Because of the widespread utilization of the NIST SRM-1950 pooled plasma reference material in the metabolomics community, we selected to perform a detailed examination of inter- and intra-laboratory variance using the three preparations of this sample that were performed in each of 14 labs (for a total of 42 possible measurements). Concentration values from Table S-1 for analytes with a minimum of 31 measurements reported (out of 42 possible, i.e. >80% of the time) were used for statistical analysis of all analyte classes; the subset report for NIST SRM-1950 in detail, with values from each laboratory as well as the inter-and intra-laboratory metrics, is reported in Table S-3. Using this robust set of 208 analytes, Table 2 shows the compiled results for each analyte class as the median CV (min CV and max CV is also reported in order to describe the range of analyte variance within each class). As expected, intra-laboratory imprecision was low for all analyte classes, with the best performance observed for amino acids (5.7% median %CV), while all analyte classes were below 15% CV. Inter-laboratory imprecision varied between analyte classes, with the median %CV for amino acids, cholesteryl esters, sphingolipids, and total hexoses below 20% CV between labs; biogenic amines, glycerolipids and glycerophospholipids below 25% between labs; and acylcarnitines showing median of 38% CV between labs. In summary, the p400HR platform demonstrated good inter-laboratory precision (<25% CV), with the exception of a few lower-abundance acylcarnitines and lipid species.
Table 2.
Analyte Class (n*) | Platform | Median Inter-Lab %CV (min, max) | Median Intra-Lab %CV (min, max) |
---|---|---|---|
Amino acids (21) | UHPLC | 10.2 (7.2, 30.1) | 5.7 (3.8, 9.7) |
Biogenic Amines (8) | UHPLC | 24.0 (8.2, 66.4) | 7.8 (4.5, 16.0) |
Acylcarnitines (16) | FIA | 38.2 (8.9, 113) | 11.2 (5.1, 15.7) |
Glycerolipids (47) | FIA | 24.8 (18.6, 306) | 13.0 (9.3, 20.0) |
Glycerophospholipids (79) | FIA | 22.6 (11.3, 181) | 8.5 (5.6, 41.0) |
Cholesteryl Esters (11) | FIA | 15.9 (12.0, 108) | 7.9 (7.7, 9.9) |
Sphingolipids (27) | FIA | 15.1 (12, 58.7) | 9.2 (7.5, 20.9) |
Hexoses (1) | FIA | 9.4 | 5.4 |
Notably, some acylcarnitine measurements were quite reproducible between labs (e.g.
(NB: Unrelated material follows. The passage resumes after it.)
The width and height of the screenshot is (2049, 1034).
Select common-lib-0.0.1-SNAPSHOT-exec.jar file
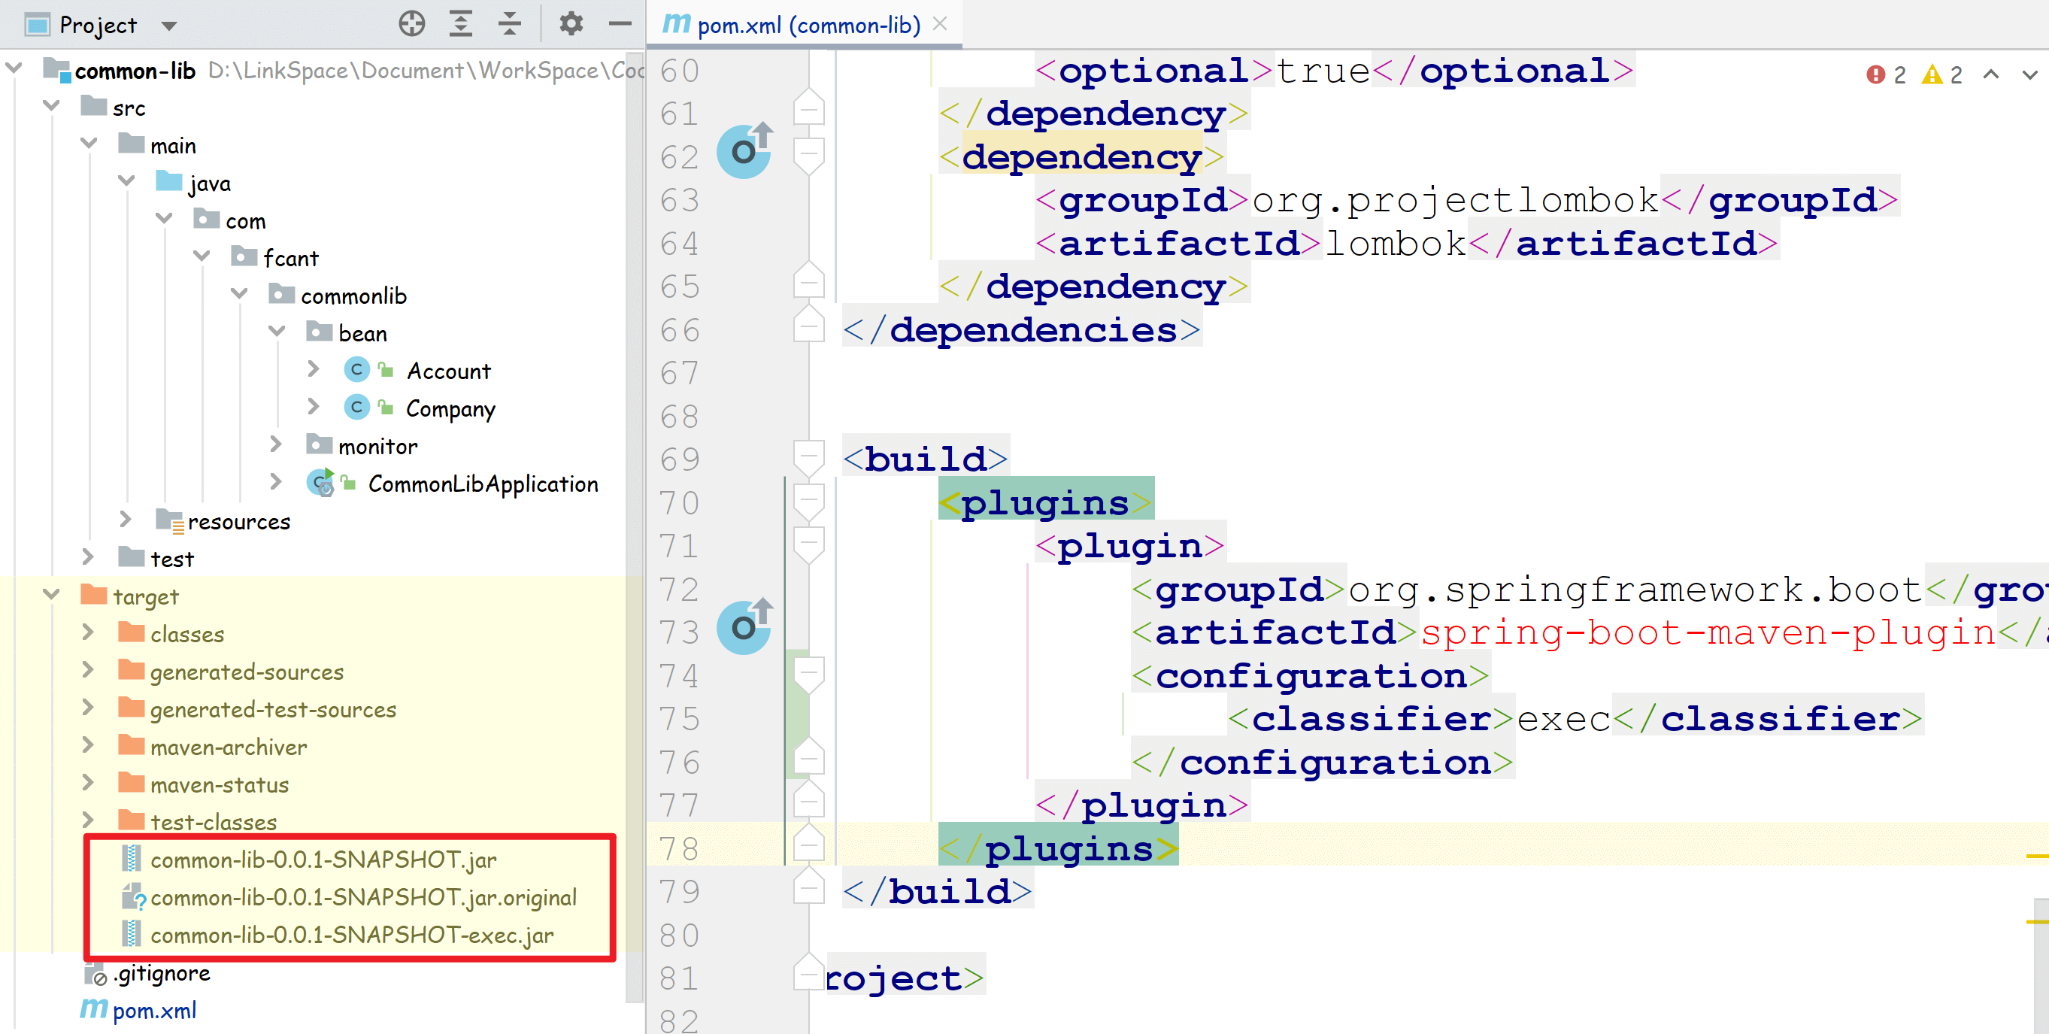351,935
AC(0:0) = 8.9% CV, AC(2:0) = 10.9%) while many others performed comparably poorly (e.g. AC(5:0) = 63% CV, AC(16:0) = 84% CV) or had high levels of missing data and were not reported (e.g. AC(5:1), 95% missing data and AC(5:1-DC), 88% missing data). Investigations revealed that in the SST mixture analyses, acylcarnitines generally showed higher mass errors than the other compounds, many times approaching 4 ppm. Reanalysis of a subset of raw data in Skyline demonstrated that when analyzing plasma samples, high ion flux (due to AGC target value setting of 3e6) in the acylcarnitine mass windows was observed and presumably due to space-charging effects the measured mass error for acylcarnitine analytes and internal standards was often greater than the targeted extraction window of 5 ppm, which one might expect under conditions of large ion flux in a narrow mass window in an Orbitrap™ mass analyzer.12 Therefore future versions of the kit might benefit from utilizing lower AGC target values and/or tandem MS for measurement of acylcarnitines. It is also important to consider that many of the acylcarnitines targeted, such as hydroxyl and dicarboxylic acid forms, are considered ‘exotic’ or trace level acylcarnitines and may be expected to have higher variability and to be found in fewer biological samples.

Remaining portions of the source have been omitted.